There is no term more misused than “energy.” People talk of wind turbines and solar panels as energy. Technically, this is incorrect. These are sources of energy, but are they ready to move goods and services, in our everyday economy, to your front door?
Energy is a readily available source that moves people, goods and services, and generates output that moves our economy every day. Ninety-five percent of everything that goes from point “A” to point “B” is done with oil (source: International Energy Agency). We drive to work and get goods and services delivered to our local stores, all via oil.
We have not updated our infrastructure to use another form of energy, at least not up until today. For example, there are no solar reserve batteries at every gas station, so we have the opportunity to reenergize our solar cars.
Oil remains our primary source of energy. So oil stocks are still very promising.
There is a great debate over the “peak oil” theory. I’m not here to dispute exactly when we will reach peak oil, but do acknowledge that we are close, probably in this decade. I am sure that is why some oil stocks have been down.
There are a few factors that are compounding this “peak oil” problem. In the 1930s, when we first started to dig for oil, it took one barrel of oil output to retrieve 100 barrels of oil. This means that the trucks and machines that operated at the wells, for every one barrel these machines consumed to mine for oil and the transportation of oil to the consumer, 100 barrels were made available to the public (at your local gas station).
As of a few years ago, it took one barrel of oil used by high-tech machines (more efficient than the 30s) to mine just 11 barrels of oil to the consumer. This means that the easy oil fields are depleted. Now that the easy oil has been consumed, we are going 5,000 feet under the ocean floor to mine for oil. We are going after wells that don’t produce much oil, but it is all we can find.
This disturbing trend, plus the fact that the planet has grown to almost seven billion people, plus the fact that China and India have created a middle class that is growing and demanding cars, which is fuelling their oil consumption needs, is making the situation worse.
There is a reason why the International Energy Agency is using these numbers and calling out to politicians around the world to address the problem. We are now mining oil in the Alberta oil sands; however, it is expensive to do, at a cost of $70.00-$80.00 a barrel by some estimates, but we need it because we can’t find other sources.

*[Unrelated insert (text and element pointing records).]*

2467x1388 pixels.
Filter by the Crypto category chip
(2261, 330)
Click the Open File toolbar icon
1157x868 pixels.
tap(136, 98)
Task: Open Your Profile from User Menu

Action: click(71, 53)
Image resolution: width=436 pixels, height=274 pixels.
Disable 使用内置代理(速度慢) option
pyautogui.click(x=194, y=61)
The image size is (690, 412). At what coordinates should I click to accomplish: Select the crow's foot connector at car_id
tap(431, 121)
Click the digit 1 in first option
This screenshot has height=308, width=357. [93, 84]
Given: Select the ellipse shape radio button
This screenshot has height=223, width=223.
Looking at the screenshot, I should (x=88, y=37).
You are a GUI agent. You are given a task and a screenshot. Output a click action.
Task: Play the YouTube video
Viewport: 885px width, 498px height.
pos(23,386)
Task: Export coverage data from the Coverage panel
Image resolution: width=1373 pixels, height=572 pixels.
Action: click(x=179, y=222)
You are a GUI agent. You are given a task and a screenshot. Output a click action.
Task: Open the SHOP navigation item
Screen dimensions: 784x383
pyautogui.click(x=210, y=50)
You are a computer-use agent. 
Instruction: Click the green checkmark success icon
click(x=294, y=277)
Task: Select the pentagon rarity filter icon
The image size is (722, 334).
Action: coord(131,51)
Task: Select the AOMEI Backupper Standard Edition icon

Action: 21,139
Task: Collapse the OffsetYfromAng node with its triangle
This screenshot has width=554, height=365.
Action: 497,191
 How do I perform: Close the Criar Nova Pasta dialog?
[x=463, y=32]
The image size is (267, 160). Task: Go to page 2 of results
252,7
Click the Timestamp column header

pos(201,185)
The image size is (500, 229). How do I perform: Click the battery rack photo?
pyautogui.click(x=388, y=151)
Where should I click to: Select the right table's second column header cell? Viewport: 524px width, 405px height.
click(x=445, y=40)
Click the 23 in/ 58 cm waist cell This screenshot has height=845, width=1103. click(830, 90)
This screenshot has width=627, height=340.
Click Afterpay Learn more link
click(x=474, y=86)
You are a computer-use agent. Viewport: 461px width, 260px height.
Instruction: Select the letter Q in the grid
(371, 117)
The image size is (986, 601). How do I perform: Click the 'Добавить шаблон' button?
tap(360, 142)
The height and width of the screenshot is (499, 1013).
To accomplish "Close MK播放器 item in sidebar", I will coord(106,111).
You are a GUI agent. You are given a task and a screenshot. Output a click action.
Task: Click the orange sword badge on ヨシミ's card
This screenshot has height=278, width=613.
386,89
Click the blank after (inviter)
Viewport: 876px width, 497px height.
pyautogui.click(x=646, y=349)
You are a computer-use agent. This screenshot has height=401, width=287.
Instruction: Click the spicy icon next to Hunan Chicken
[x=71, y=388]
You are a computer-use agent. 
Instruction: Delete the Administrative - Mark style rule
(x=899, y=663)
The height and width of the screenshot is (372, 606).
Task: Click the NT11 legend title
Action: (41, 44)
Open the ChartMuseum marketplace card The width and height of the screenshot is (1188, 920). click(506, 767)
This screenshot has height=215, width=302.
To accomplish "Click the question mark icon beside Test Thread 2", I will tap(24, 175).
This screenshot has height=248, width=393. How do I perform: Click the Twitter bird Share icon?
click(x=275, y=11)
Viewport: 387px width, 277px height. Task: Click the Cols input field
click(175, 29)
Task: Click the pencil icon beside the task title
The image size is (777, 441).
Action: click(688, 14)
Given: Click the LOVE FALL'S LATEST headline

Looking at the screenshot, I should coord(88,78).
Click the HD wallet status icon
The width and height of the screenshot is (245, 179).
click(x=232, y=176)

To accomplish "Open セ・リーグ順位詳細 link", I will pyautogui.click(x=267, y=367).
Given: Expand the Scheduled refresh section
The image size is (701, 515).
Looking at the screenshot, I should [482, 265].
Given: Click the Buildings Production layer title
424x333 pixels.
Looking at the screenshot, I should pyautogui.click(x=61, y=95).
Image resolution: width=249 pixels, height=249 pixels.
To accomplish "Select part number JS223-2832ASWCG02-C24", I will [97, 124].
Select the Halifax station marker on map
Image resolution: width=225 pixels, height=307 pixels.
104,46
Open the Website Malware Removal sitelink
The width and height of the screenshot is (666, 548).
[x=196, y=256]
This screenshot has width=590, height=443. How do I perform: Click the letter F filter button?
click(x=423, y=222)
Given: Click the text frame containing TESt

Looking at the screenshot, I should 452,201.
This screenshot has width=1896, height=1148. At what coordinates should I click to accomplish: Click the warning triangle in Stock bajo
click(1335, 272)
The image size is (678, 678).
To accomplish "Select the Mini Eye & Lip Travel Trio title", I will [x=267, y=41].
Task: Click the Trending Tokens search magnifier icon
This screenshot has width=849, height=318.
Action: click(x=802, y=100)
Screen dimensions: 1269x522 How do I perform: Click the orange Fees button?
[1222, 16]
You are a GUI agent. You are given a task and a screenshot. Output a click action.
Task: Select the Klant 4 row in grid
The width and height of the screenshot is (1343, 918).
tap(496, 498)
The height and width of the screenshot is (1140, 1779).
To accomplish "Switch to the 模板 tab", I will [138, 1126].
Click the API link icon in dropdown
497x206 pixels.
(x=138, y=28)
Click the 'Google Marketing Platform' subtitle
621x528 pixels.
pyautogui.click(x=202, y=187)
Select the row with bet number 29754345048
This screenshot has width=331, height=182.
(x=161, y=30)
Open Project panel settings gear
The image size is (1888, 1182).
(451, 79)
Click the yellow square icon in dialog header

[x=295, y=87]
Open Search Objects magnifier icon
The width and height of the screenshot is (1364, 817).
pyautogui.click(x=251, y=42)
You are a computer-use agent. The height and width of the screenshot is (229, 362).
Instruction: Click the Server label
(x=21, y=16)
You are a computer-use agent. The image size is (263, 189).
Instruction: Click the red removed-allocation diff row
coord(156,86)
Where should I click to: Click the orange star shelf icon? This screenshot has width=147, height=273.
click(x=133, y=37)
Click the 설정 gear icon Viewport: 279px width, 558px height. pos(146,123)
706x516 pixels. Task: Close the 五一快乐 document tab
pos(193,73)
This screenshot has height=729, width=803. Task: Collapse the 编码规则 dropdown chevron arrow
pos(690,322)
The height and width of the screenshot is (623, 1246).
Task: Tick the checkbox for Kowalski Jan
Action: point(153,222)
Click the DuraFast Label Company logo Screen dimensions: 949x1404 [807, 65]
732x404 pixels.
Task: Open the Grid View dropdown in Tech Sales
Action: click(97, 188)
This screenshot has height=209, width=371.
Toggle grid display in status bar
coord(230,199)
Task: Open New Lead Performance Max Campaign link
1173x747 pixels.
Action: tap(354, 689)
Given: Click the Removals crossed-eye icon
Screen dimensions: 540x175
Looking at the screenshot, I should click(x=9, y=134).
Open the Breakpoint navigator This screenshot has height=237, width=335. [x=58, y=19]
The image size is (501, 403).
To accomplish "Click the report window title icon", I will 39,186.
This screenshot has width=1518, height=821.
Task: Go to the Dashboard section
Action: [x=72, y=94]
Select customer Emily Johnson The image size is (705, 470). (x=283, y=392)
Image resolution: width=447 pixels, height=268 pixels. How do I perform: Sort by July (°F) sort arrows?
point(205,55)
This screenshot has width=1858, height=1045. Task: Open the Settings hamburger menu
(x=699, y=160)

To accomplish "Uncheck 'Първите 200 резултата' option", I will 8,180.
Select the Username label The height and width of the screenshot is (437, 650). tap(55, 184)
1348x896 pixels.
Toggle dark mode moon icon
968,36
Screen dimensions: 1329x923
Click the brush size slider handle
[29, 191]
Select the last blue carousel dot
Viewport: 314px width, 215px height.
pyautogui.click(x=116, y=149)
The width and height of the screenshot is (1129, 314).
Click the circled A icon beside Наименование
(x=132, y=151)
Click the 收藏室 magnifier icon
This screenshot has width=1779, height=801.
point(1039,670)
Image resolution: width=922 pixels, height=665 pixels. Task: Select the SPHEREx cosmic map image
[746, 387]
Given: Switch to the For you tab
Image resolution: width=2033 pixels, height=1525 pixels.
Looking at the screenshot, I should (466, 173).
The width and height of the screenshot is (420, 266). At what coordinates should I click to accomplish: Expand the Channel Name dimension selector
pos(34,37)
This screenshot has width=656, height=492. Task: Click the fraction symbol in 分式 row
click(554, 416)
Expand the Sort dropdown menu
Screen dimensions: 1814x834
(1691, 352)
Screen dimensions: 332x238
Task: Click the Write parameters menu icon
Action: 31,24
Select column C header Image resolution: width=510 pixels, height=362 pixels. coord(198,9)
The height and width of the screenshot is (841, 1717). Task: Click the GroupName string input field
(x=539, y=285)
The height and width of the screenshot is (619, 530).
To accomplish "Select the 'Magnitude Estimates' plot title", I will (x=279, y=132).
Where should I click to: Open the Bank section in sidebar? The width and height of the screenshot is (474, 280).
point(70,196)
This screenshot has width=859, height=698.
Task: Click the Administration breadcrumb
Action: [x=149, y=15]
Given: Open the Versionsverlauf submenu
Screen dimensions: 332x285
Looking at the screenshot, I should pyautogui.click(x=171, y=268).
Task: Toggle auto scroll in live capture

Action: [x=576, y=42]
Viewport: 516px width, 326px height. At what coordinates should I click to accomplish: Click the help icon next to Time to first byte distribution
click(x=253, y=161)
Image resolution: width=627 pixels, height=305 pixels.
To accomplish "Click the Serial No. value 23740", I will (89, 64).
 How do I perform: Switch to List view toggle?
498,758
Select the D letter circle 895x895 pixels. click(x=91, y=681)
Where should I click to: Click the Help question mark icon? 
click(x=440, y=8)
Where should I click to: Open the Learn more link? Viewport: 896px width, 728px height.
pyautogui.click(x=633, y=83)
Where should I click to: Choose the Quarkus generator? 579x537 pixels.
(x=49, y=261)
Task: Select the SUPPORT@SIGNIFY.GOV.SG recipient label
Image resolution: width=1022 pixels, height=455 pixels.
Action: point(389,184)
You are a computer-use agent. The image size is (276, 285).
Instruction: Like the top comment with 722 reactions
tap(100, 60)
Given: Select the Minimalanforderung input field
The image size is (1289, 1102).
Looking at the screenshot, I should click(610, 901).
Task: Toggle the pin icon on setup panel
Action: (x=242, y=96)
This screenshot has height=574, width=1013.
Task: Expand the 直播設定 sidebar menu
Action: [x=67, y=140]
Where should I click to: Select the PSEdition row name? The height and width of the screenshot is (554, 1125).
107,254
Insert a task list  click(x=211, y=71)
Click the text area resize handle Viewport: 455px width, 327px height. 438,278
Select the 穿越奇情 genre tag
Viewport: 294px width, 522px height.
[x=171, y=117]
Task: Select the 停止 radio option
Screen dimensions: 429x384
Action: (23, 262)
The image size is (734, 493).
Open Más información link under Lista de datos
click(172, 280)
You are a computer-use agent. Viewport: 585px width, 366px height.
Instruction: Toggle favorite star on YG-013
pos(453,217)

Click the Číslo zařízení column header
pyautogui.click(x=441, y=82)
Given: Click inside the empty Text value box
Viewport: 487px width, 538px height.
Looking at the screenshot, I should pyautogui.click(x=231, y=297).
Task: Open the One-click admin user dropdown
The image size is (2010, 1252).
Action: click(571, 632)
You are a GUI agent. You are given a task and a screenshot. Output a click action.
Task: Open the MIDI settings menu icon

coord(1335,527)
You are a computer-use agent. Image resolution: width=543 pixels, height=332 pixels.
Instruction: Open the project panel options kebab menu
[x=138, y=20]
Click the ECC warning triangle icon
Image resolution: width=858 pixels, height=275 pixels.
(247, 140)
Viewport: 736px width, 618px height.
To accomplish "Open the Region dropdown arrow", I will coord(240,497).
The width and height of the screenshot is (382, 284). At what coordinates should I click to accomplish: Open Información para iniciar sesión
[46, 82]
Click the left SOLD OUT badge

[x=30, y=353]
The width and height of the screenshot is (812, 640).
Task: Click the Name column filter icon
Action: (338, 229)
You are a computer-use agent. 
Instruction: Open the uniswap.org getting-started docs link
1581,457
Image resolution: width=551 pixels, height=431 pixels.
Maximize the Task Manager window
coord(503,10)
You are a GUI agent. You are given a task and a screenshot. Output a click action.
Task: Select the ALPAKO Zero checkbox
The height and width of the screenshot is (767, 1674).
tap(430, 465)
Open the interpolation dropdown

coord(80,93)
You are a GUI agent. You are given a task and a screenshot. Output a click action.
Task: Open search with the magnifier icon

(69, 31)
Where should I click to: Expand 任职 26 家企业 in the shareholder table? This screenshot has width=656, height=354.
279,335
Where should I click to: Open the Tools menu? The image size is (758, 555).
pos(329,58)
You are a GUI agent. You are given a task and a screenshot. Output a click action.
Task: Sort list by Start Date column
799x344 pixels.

Furthermore, in 2012, with the tensions in Iran, and Israel, Russia, China, Europe, and the U.S. involved; the tensions are mounting and war is a real and significant possibility. This will send oil prices rocketing higher, possibly to levels we’ve never experienced before!
We have a growing global population coupled with a rising China and India, coupled with less supply of oil. All this spells higher oil prices regardless of what the economy does—recession or expansion.
Oil exploration companies within this sector that find moderately good wells are going to command a premium price with this backdrop. They are the sweet place in this bull market.